La belle Norma Thoresen est amoureuse ! Pas de son mari, Richard Kaufman, riche homme d'affaires. Non ! Norma est dingue d'un peintre italien qui voit sa notoriété croître de jour en jour, Fabrizio Malpenza. Bien entendu, cette liaison reste secrète. Pour Norma, il est temps de passer à la vitesse supérieure. Son mari, Richard, doit mourir. Il faut qu'il « se suicide » …
En une courte nouvelle, Marc van Staen nous fait découvrir ce qui pourrait donner naissance à un polar plus développé. Mais ne vous méprenez pas ! Cette nouvelle est une histoire complète en elle-même avec un début et une fin.

Chez Odile
Il s'agit là moins d'une nouvelle que d'un témoignage. L'auteur décrit probablement le quartier de son enfance, en particulier un jour de braderie, le moment idéal pour tout le monde de sortir, de se rencontrer, de rire, de s'amuser, de s'emmouracher…

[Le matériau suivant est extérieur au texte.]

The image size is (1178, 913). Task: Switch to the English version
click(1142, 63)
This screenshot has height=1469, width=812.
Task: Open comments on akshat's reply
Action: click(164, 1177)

Voilà six nouvelles, très plaisantes à lire, de styles très différents, mais bien conçues. On y retrouve à plusieurs reprises un Bruxelles que les moins de vingt ans ne peuvent pas connaître (pas davantage que les moins de cinquante ans). Toutes ces nouvelles ne sont pas forcément tournées vers le passé. Certaines sont même portées vers un hypothétique futur comme c'est le cas pour « le bourgmestre de Bruxelles ». Ce mélange de genres et d'époques tient grâce à un fil conducteur… Bruxelles !

Vous n'êtes pas Bruxellois ? Qu'à cela ne tienne, ce livre s'adresse à tout qui aime lire. Dommage que le genre « nouvelles » soit considéré par beaucoup comme un « sous-genre » peu digne d'intérêt. On y trouve de vraies merveilles.